Dataset items:

..........

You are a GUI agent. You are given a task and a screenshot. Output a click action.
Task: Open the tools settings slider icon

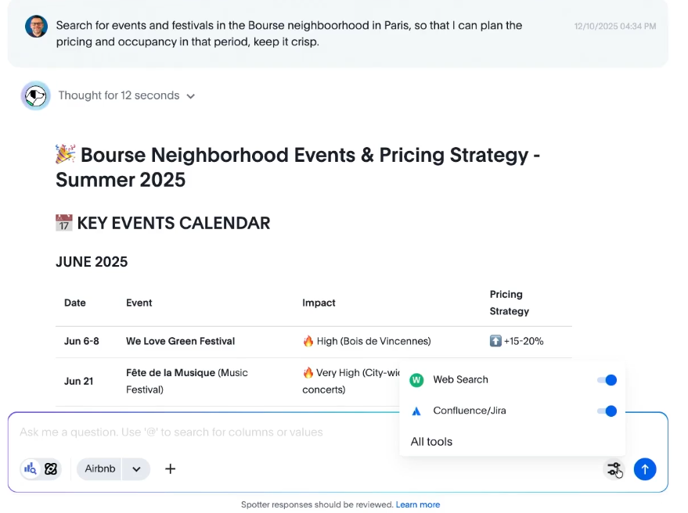(614, 469)
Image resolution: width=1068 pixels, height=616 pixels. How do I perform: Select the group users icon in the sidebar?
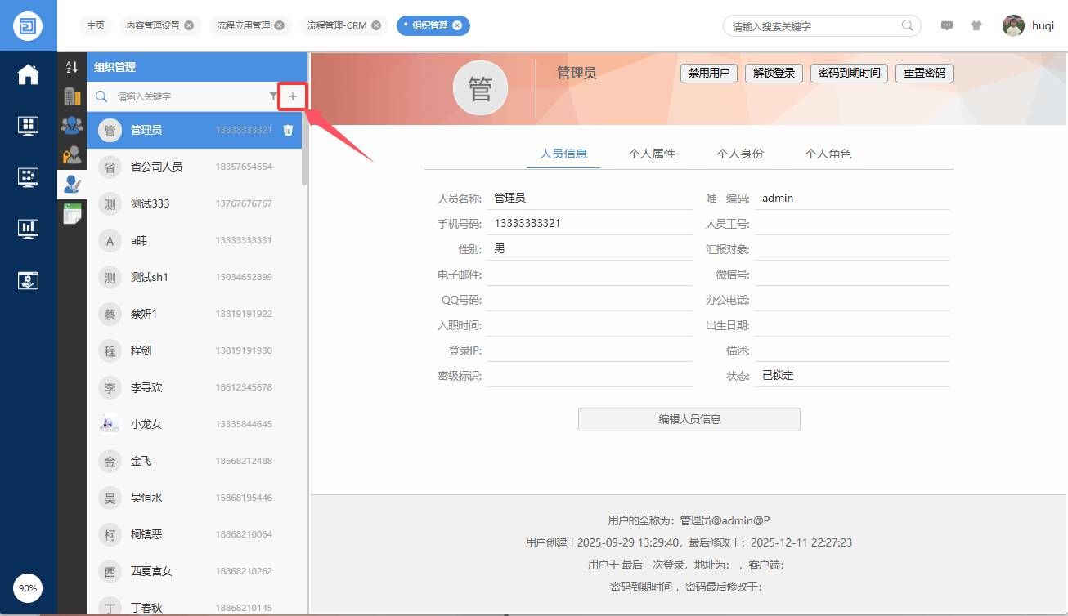tap(72, 125)
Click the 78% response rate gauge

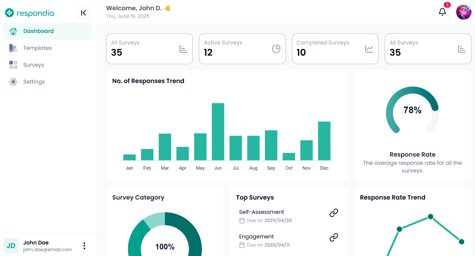(x=412, y=110)
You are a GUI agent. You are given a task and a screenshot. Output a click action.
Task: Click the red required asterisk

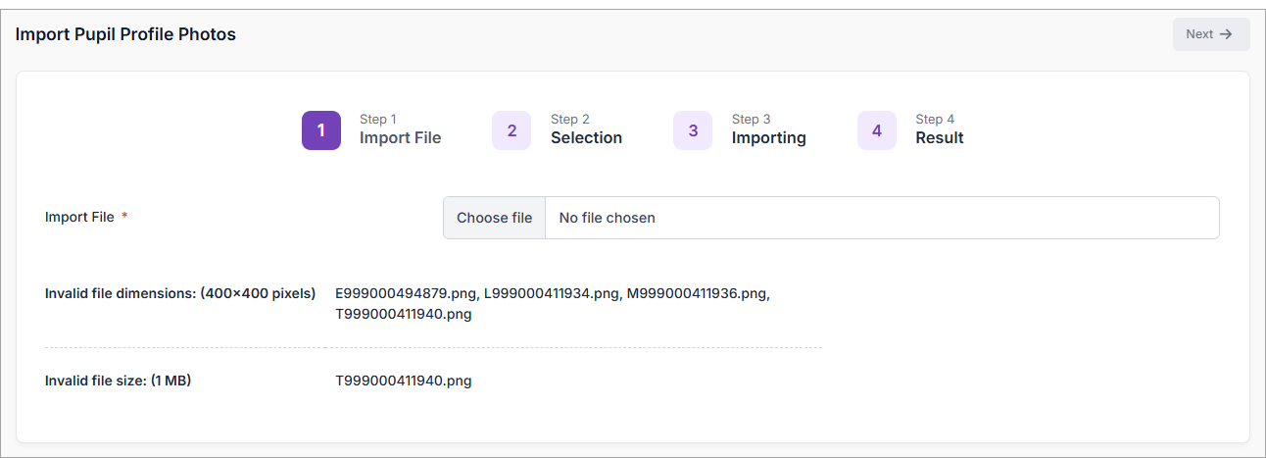(x=124, y=218)
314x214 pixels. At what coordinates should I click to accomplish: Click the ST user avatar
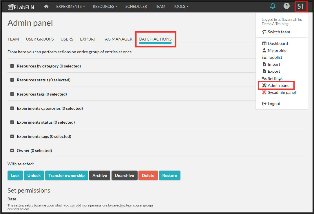[x=301, y=6]
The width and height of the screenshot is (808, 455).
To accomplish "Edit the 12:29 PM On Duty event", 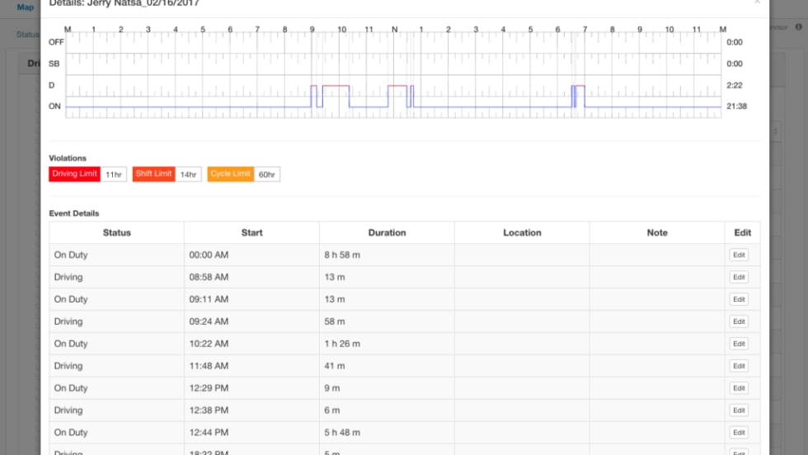I will click(739, 388).
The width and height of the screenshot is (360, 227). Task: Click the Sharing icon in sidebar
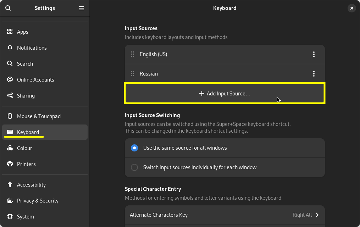click(10, 96)
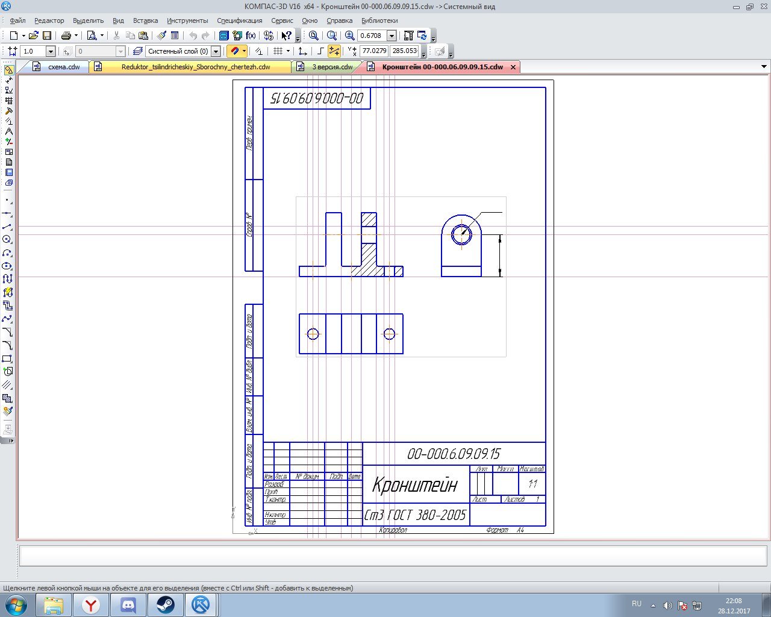Select the Circle drawing tool
Viewport: 771px width, 617px height.
[7, 240]
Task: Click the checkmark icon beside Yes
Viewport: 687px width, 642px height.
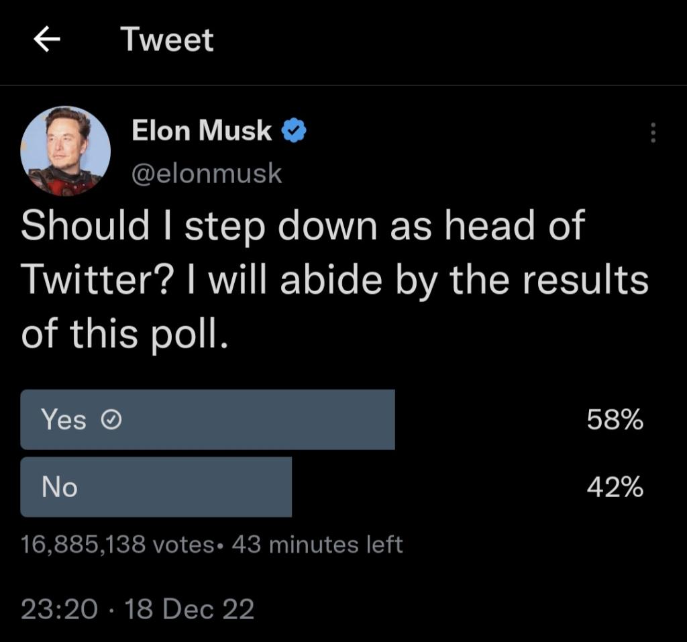Action: tap(110, 421)

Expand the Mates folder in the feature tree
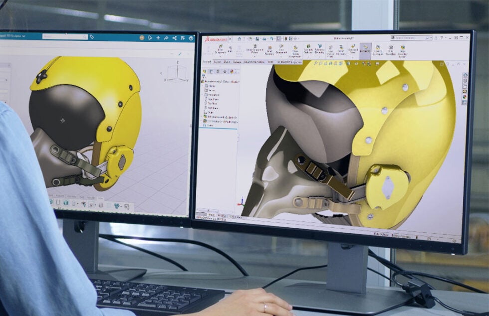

..........

# Written request
Update the records from the line with "The width and height of the screenshot is (360, 227)." through the end of the records by changing "checkmark" to "tick", with nothing else altered. Leave the pictures out of your answer.

# Written solution
The width and height of the screenshot is (360, 227). Task: Click the Sharing icon in sidebar
click(10, 96)
Select the Circle drawing tool
Viewport: 771px width, 617px height.
[7, 240]
Task: Click the tick icon beside Yes
Viewport: 687px width, 642px height.
Action: tap(110, 421)

Expand the Mates folder in the feature tree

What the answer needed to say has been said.